> [WORK TO COMPLETE]
Using the records below, find how many lines hold the word "screenshot" and reply with only that number.

> [STORED DATA]

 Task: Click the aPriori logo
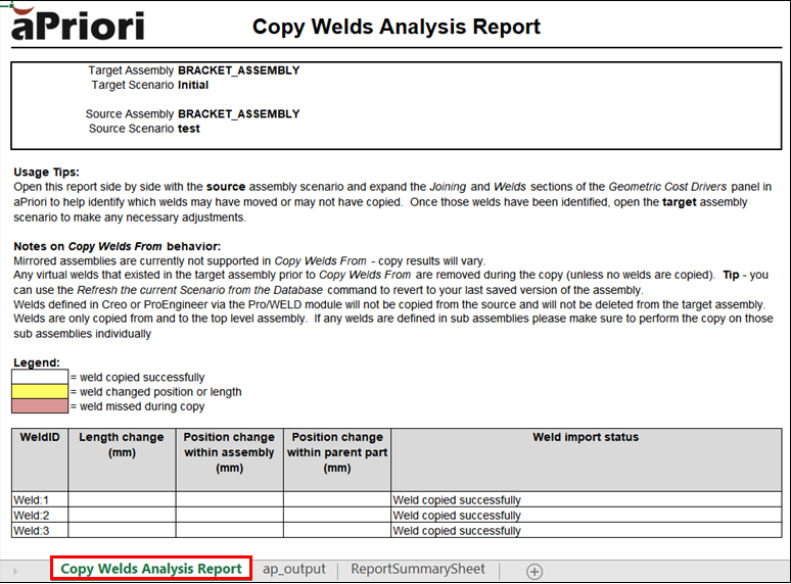coord(76,25)
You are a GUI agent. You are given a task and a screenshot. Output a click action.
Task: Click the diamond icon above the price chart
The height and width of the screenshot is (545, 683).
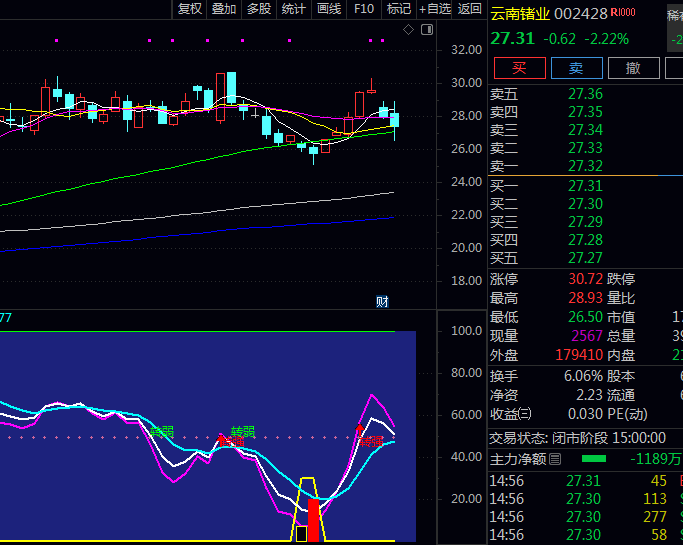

> [TASK RESPONSE]
2